Bioworks ZeroTo510 accelerator program wins SEMDA innovation award

Memphis Bioworks Foundation's ZeroTo510 medical device accelerator took home the SEMDA SpotLight award at the annual Southeastern Medical Device Association (SEMDA) conference last week at the Renaissance Atlanta Waverly Hotel and Convention Center in Atlanta.
 
"It is tremendously gratifying to be recognized for excellence in this area," says Allan Daisley, Bioworks Director of Entrepreneurship and the head of the ZeroTo510 program, which is now in its third year. "This award shows that Bioworks is doing good things in nurturing medical device entrepreneurs, and it also demonstrates that Memphis as a place for entrepreneurship, and medical device entrepreneurship in particular, is beginning to get recognized on the national scene."
 
ZeroTo510 is the first accelerator of its kind in the country and is an initiative of the Greater Memphis Regional Accelerator, which is funded by Launch Tennessee and the State of Tennessee as part of Governor Bill Haslam's INCITE initiative. 
 
Each year ZeroTo510 selects four to six companies to participate in its intensive, mentorship-driven 12-week program at the Memphis Bioworks Business Incubator, and a new class of fledgling businesses will be selected this month.
 
Last year three companies in the program received $100,000 of follow-up funding, and over the past two years companies have achieved $4.5 million of investment funding.
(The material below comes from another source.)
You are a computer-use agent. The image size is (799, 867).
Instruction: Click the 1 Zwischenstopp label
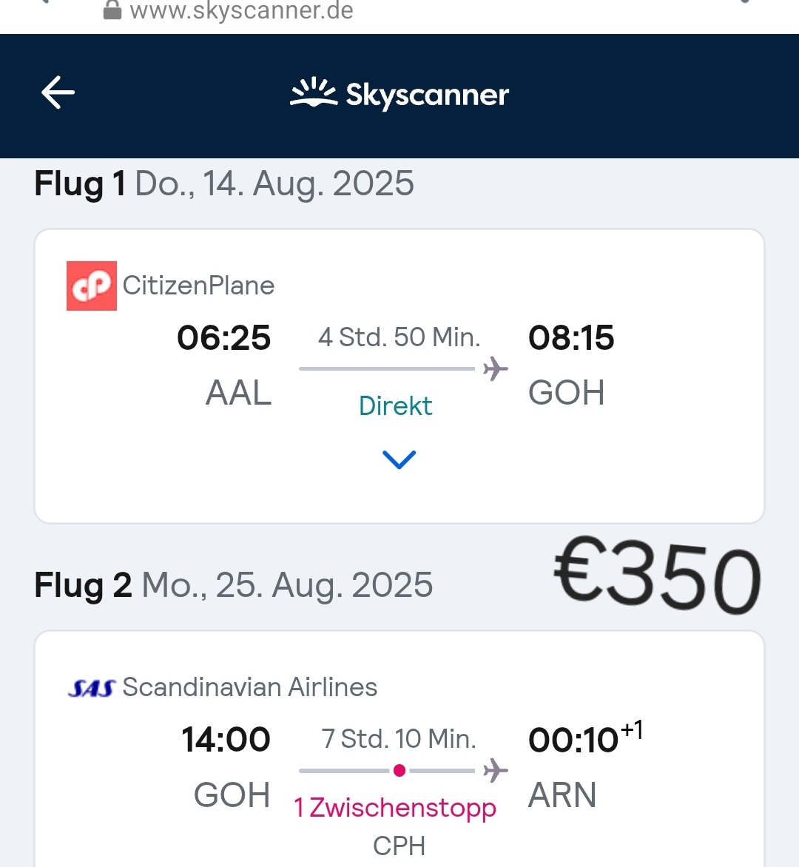(x=395, y=808)
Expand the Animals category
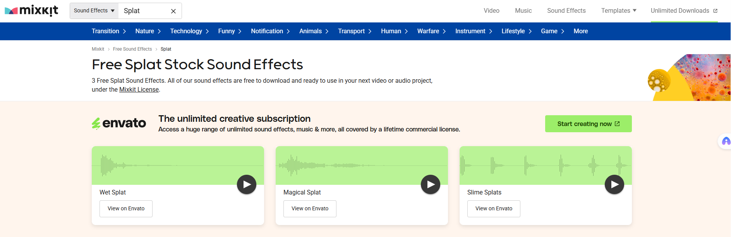This screenshot has height=237, width=731. coord(314,31)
Overall the program has graduated 12 companies so far.
 
"We are really living out the mission of what we were trying to accomplish, which is getting the companies to the point where they can commercialize their product and then sell into the marketplace," says Daisley, who believes the program could serve as model for other regions of the country. "The successes we have had are already starting to have an economic impact here in Memphis, whether it is from companies renting office space or renting warehouses or hiring local employees."
 
Daisley hopes to expand the program in the next few years to take in at least eight companies per year.